Written request:
Render every entry from the line containing "Click the Public Sector事例 heading" down to the line containing "click(x=73, y=194)", both lines included, as a numbered list, omitting any blank lines and the pictures.

— start of Recorded data —

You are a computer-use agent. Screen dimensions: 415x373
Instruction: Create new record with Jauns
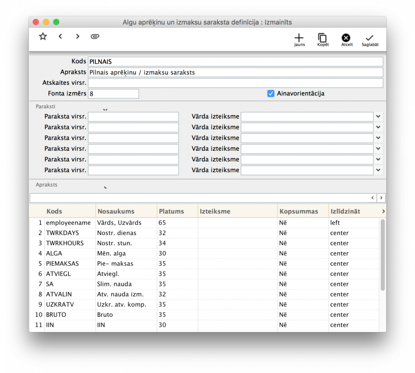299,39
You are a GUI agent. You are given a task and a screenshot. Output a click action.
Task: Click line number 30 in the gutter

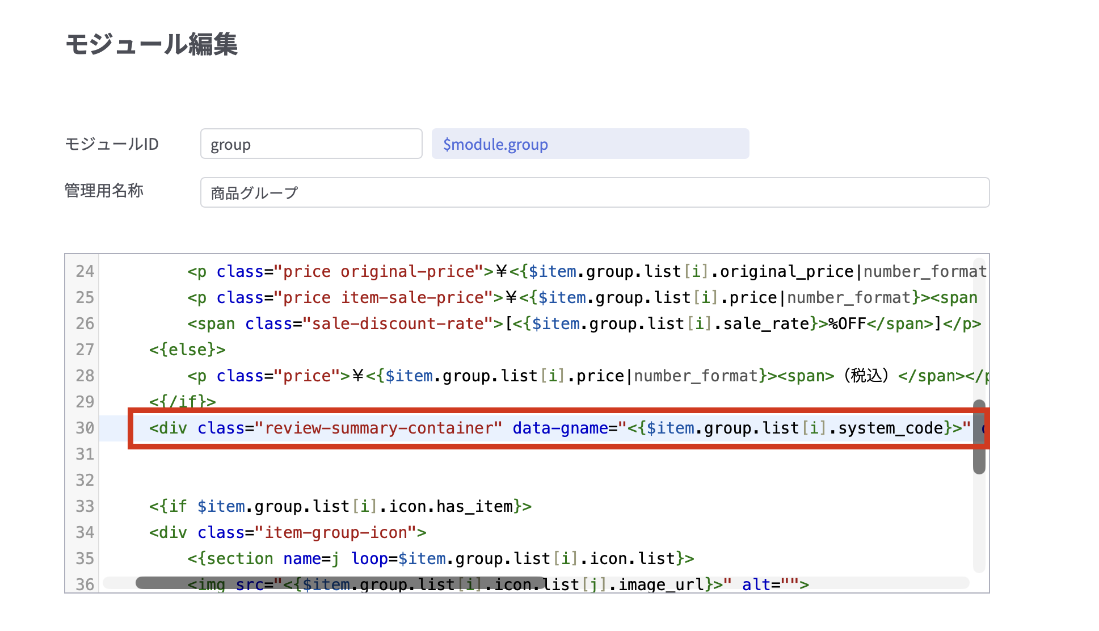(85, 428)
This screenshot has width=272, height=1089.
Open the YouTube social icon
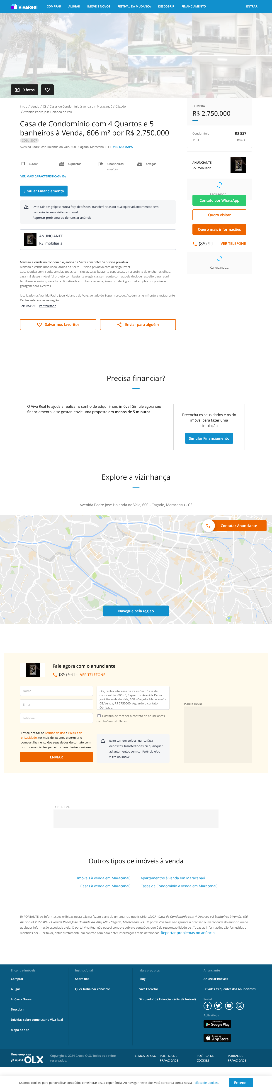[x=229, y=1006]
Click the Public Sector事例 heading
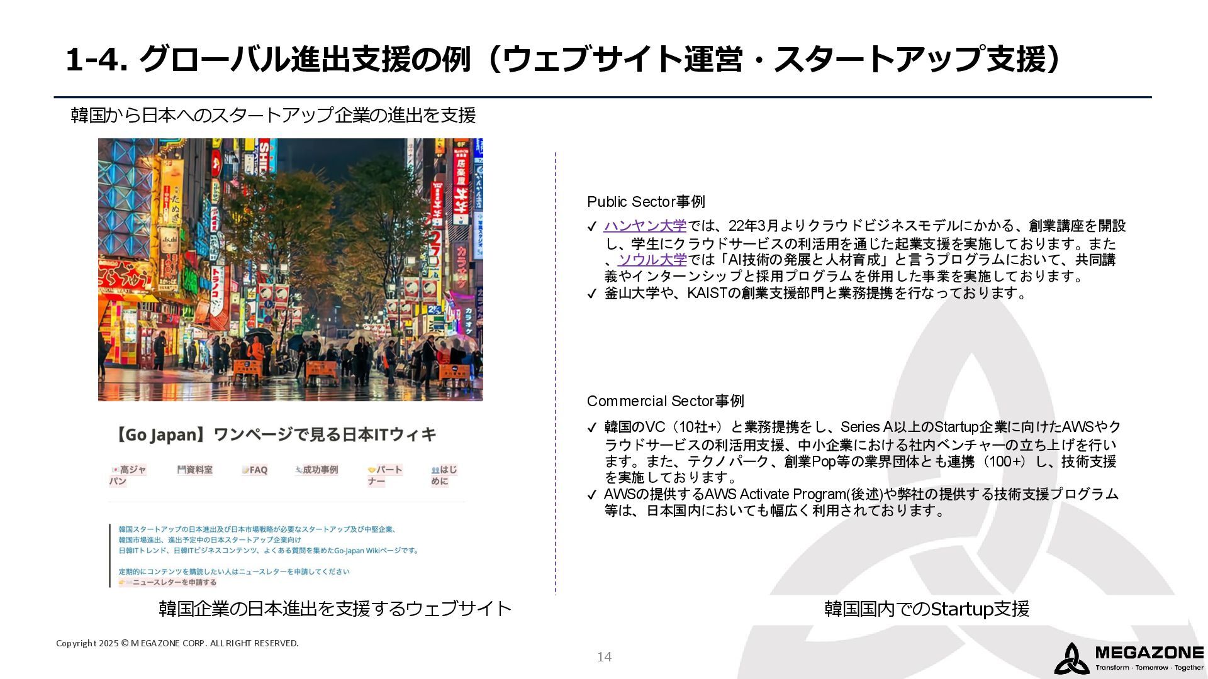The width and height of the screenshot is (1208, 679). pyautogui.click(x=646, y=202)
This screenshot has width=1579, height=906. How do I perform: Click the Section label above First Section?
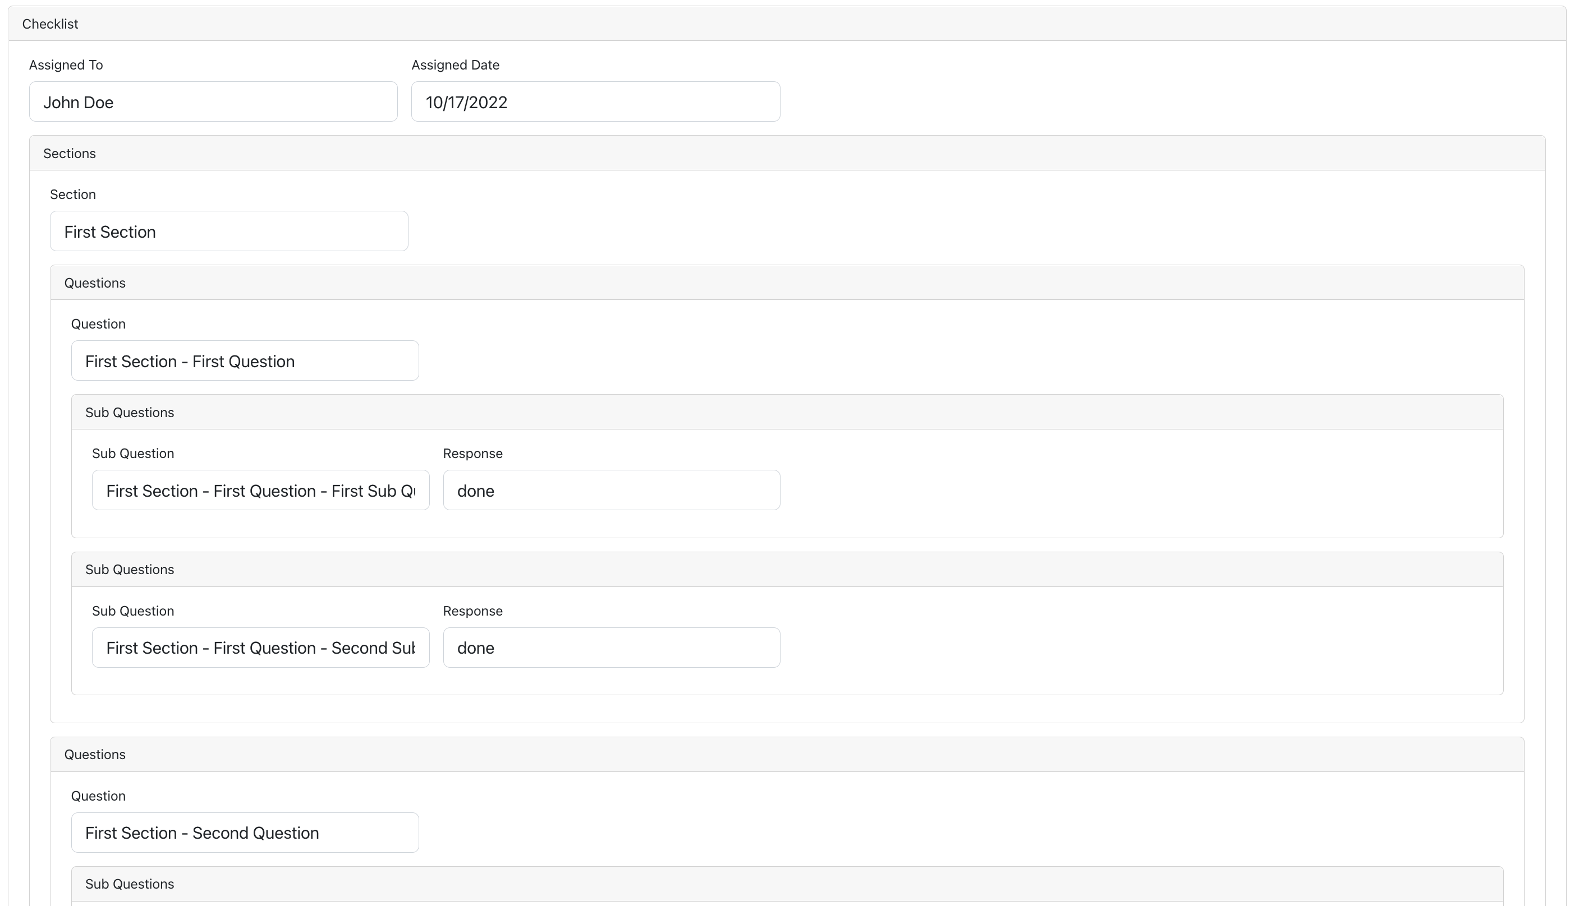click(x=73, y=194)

— end of Recorded data —
— start of Recorded data —

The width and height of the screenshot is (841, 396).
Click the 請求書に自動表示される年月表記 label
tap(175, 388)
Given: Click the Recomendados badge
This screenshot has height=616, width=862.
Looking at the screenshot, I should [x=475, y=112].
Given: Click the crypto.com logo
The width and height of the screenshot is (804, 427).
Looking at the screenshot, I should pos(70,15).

— end of Recorded data —

Task solution:
1. Click the Public Sector事例 heading
2. The width and height of the screenshot is (1208, 679). pyautogui.click(x=646, y=202)
3. This screenshot has width=1579, height=906. How do I perform: Click the Section label above First Section?
4. click(x=73, y=194)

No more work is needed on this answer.